#### WHAT IS NEEDED
According to the text on medicines and vaccines, how many animals were used across the European Union in 2008 for developing and testing medical products?

#### SELECTED EXTRACT
Medicines and vaccines
More than 5 million animals were used across the European Union in 2008 (latest available data) for the development and testing of medical products for human or veterinary use.
The discovery and development of new medicines, vaccines and medical devices for people and other animals is a long and complex process with a number of stages, many of which involve animal experiments.
The species most commonly used in the research and testing of human medicines are mice, rats, rabbits and guinea pigs, but monkeys, dogs and pigs are also used. A much wider range of species, including large numbers of chickens and fish, are used to test veterinary medicines.
National and international regulations currently require that new medicines are tested on animals before being licensed for use.
What animals experience
Animals can experience both physical pain and psychological distress in experiments. The degree of suffering depends on the nature of the experiment and can be anything from mild to severe.
Generally, animals are 'given' a disease or condition (such as cystic fibrosis, cancer, multiple sclerosis, rabies, equine herpes or avian influenza) then experiments are done to investigate:
- how the illness develops
- what effects it has
- how it could be prevented or its progress halted
- whether proposed treatments actually work
As well as pain and distress from the scientific procedures used, animals will suffer from the symptoms of the disease or condition that is being studied. Conditions that cause pain or distress in humans or other animals are likely to cause suffering in laboratory animals too.
In addition, healthy animals (such as mice, rats, guinea pigs, dogs and primates) are used to assess the safety of any treatments developed before trials are done on humans or on farm or pet animals. Sometimes, animals experience severe side effects of the new treatments and almost invariably they are killed at the end of the tests.
What we believe
We believe that the need to experiment on animals, and the justification for the suffering caused, should be more critically questioned. Questions must be asked regarding:
- how important is the problem being studied? - animals should not suffer so that people can have a 'pill for every ill' (for themselves or their animals), when the condition is trivial, self-inflicted, or avoidable with a little effort
- how likely is it that the research will succeed? - there may be serious doubts about the reliability of information from animal experiments, particularly for studying human diseases
Our work
We work with other animal welfare organisations, government officials, scientists in universities and the pharmaceutical industry to promote thorough ethical review of research projects and the maximum possible implementation of the 3Rs in medical and veterinary research.
- Replacing animals
We promote the development and use of methods that avoid or replace animal use in experiments.

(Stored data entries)
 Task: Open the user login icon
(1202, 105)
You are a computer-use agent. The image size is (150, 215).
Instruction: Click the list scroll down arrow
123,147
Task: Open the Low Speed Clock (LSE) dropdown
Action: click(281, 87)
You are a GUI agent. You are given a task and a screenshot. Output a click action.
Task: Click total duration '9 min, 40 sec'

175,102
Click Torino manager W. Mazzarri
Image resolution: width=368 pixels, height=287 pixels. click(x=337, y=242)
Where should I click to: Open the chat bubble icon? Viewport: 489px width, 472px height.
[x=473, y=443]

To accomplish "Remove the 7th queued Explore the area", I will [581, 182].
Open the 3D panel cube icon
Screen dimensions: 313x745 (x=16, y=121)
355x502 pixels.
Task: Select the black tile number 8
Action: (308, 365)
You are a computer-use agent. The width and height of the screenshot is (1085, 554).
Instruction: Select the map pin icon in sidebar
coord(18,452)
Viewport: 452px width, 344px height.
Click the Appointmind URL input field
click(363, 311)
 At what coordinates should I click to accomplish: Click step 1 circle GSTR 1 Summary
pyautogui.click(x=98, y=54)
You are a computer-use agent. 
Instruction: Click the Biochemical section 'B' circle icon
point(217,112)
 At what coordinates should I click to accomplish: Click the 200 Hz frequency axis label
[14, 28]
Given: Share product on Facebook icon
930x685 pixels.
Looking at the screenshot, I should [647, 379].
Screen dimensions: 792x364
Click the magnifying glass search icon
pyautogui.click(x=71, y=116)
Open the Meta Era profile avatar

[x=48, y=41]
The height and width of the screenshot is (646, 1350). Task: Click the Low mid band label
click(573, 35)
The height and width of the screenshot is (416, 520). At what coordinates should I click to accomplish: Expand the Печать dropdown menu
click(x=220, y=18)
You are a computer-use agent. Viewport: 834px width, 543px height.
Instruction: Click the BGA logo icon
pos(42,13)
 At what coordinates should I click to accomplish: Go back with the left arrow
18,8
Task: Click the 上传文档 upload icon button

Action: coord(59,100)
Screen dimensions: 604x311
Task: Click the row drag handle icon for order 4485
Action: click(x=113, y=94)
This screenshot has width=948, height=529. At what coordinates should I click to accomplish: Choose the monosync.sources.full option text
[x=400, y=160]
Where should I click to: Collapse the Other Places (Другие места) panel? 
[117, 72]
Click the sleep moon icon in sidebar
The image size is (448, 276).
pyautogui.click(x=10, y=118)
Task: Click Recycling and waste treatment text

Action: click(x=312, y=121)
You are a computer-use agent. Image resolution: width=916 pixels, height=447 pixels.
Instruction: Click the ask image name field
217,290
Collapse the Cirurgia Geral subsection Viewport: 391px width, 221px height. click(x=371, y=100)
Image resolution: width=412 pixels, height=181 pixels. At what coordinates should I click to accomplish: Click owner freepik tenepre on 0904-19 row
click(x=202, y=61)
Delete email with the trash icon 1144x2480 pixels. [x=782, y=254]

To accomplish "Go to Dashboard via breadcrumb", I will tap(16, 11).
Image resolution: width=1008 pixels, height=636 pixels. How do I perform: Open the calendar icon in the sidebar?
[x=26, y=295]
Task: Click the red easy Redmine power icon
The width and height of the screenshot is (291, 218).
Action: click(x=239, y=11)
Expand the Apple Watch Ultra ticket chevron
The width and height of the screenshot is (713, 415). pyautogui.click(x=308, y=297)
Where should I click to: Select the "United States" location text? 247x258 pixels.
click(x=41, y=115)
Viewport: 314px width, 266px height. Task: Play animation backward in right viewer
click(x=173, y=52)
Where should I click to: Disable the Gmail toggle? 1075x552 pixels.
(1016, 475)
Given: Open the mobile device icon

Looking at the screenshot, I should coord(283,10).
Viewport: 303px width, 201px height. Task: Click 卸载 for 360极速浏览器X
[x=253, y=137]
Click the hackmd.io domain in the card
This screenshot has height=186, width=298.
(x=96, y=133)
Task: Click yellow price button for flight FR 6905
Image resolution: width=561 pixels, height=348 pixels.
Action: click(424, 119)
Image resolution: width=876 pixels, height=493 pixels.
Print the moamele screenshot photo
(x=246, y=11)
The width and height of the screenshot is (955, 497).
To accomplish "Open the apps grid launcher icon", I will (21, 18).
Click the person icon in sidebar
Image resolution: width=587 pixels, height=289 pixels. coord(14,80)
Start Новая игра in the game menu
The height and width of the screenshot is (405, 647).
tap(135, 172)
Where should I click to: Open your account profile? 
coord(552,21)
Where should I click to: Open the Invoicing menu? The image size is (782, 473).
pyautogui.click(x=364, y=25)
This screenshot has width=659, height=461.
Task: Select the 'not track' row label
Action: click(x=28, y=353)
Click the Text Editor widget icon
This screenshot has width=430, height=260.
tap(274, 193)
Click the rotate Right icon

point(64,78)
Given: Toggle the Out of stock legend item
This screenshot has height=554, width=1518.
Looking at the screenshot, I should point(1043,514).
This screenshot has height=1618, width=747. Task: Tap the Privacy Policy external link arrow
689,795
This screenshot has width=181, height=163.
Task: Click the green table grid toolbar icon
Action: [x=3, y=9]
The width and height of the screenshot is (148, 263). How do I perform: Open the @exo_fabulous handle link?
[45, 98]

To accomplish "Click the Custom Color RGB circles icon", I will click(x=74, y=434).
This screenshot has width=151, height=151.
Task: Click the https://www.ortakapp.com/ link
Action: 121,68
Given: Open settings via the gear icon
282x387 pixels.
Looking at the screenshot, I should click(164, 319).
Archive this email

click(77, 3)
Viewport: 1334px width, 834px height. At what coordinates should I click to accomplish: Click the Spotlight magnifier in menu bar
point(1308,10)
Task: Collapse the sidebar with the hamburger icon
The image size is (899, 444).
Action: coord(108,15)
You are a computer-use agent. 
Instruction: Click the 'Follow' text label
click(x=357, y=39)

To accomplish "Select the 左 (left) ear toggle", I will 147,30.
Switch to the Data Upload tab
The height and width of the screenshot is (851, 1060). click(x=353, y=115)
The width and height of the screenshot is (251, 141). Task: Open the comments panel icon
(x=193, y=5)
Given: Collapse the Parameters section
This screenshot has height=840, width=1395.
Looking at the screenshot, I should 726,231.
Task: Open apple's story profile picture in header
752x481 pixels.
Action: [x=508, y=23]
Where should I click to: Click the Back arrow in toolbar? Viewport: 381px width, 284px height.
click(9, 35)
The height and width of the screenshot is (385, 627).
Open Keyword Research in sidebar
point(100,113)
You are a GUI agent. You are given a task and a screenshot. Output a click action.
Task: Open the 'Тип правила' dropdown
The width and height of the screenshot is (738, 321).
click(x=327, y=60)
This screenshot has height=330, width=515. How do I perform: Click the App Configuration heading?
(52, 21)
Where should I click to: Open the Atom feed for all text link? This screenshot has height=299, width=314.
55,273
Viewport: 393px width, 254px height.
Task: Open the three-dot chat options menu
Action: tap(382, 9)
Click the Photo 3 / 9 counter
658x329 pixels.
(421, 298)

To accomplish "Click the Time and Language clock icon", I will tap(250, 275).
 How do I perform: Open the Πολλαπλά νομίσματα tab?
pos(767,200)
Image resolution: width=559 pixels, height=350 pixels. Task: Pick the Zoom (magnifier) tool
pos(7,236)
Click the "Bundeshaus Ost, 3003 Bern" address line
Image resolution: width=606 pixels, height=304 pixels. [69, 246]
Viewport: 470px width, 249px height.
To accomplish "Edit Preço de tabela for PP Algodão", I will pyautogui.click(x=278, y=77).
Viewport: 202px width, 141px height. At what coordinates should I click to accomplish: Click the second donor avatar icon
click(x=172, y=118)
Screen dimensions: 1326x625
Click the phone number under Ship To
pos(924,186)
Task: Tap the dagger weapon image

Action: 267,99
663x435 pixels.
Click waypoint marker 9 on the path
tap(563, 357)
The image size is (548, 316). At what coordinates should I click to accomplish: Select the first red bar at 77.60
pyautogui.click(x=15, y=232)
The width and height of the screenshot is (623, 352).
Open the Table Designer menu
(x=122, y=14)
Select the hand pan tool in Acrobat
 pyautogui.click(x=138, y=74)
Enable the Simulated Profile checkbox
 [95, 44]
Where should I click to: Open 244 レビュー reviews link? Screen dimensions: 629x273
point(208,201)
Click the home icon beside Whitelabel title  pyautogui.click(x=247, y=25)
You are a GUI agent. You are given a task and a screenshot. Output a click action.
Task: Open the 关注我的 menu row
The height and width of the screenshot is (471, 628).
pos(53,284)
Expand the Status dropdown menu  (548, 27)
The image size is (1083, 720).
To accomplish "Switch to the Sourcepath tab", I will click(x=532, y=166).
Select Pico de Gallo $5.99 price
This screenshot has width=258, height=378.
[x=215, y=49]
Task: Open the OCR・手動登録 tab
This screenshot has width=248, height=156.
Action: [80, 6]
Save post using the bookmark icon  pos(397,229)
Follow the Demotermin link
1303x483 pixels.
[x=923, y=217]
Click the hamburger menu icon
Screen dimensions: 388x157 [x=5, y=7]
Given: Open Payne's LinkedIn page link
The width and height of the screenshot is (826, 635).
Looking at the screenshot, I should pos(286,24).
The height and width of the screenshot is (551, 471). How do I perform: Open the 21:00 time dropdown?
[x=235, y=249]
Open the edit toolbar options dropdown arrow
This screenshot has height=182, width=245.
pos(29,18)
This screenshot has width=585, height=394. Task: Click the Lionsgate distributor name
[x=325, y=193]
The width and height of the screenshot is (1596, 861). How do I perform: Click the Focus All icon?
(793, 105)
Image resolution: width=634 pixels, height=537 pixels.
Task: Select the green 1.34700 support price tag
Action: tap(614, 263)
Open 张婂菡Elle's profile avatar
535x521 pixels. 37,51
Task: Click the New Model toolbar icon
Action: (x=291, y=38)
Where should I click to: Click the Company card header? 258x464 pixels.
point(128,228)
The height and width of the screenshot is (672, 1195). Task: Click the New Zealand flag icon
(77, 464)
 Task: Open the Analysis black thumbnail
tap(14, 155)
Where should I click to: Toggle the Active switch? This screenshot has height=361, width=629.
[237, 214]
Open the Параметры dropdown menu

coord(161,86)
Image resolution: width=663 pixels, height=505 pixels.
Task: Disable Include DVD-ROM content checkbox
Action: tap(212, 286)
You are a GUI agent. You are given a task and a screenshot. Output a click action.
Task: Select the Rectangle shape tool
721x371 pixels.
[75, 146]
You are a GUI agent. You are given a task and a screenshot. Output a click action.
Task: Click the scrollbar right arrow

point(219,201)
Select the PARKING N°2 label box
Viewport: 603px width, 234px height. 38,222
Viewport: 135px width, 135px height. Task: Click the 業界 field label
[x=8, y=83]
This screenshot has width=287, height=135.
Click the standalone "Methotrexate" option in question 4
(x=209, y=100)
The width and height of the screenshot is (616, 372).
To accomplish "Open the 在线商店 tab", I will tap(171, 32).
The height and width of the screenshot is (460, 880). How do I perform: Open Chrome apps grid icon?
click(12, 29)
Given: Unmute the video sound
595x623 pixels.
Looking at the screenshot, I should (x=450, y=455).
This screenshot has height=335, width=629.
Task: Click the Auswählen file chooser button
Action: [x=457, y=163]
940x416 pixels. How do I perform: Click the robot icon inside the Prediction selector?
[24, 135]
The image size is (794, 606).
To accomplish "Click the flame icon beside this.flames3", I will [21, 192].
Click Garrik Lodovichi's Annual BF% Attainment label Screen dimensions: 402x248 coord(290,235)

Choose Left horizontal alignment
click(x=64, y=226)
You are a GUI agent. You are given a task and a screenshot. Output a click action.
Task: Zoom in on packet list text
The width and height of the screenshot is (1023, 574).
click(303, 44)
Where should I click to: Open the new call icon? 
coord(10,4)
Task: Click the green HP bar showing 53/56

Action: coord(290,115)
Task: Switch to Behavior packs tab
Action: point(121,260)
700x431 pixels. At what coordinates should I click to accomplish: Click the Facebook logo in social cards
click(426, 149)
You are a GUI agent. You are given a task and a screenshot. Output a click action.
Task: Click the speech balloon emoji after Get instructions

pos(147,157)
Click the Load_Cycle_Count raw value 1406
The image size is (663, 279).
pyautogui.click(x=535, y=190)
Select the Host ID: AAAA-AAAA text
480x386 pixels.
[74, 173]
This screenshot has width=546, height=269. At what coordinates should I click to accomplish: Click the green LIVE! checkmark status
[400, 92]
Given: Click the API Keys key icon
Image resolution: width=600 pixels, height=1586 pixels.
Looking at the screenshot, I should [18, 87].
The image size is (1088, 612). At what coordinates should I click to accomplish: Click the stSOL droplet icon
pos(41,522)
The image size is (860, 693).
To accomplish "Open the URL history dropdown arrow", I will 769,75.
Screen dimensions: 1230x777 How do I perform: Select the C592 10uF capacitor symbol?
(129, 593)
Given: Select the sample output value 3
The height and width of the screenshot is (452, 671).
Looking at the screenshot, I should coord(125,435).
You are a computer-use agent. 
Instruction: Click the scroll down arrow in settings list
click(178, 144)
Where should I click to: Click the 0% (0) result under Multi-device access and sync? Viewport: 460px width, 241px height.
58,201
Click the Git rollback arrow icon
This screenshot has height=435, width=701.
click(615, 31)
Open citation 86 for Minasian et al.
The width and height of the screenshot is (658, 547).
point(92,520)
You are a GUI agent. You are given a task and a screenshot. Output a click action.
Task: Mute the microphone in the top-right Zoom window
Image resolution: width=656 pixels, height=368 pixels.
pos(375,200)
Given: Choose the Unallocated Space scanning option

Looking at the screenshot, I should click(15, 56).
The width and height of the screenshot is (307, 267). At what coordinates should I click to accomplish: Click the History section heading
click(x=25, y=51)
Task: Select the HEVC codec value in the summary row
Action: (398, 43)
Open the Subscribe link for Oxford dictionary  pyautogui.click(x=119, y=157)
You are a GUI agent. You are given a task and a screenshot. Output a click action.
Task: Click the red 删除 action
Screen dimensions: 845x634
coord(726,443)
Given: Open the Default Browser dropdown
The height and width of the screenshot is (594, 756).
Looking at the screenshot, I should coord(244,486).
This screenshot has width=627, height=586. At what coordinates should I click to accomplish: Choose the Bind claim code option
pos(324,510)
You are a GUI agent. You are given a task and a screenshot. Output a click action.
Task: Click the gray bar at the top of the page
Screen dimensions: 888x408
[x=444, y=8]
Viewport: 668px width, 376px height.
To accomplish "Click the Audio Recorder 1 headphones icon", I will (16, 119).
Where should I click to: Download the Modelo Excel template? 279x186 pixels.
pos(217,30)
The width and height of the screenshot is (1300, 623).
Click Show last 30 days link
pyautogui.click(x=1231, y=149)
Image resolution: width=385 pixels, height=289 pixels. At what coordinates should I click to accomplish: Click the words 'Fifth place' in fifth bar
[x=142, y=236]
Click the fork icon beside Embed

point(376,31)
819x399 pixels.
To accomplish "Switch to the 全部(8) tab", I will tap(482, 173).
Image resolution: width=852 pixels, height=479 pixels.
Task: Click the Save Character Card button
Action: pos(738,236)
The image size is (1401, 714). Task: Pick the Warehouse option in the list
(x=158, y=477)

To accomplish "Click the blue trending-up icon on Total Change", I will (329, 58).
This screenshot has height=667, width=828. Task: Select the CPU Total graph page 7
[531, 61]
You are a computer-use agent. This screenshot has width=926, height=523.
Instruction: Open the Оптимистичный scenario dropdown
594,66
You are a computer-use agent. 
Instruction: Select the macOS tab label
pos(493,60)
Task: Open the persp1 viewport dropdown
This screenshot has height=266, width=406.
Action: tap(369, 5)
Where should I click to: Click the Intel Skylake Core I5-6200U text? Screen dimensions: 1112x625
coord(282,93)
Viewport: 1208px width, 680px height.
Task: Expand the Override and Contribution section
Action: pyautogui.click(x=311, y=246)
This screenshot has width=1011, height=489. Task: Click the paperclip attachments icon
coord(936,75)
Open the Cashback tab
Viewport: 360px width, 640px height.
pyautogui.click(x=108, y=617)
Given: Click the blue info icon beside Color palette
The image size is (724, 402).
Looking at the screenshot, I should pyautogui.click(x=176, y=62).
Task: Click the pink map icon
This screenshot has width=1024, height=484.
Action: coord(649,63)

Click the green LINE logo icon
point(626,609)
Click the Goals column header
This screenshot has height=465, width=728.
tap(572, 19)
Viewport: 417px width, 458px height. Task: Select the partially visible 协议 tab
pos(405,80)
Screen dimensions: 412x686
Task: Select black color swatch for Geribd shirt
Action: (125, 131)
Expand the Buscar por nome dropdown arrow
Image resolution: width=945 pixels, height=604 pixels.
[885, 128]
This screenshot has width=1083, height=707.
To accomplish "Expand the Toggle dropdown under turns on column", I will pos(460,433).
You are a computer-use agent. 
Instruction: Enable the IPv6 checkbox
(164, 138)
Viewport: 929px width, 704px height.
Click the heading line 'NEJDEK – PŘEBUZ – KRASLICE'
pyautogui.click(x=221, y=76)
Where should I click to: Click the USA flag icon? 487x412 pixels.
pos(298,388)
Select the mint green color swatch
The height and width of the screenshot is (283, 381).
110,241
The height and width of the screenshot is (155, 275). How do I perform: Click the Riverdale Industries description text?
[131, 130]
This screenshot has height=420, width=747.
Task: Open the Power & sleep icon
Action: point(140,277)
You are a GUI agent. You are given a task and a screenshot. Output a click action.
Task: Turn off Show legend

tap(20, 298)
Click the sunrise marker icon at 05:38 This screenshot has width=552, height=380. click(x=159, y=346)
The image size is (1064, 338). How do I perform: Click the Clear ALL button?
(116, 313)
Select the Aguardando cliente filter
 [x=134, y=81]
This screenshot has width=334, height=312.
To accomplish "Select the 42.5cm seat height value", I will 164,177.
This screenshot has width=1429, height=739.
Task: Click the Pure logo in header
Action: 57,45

#### THE ANSWER
More than 5 million animals.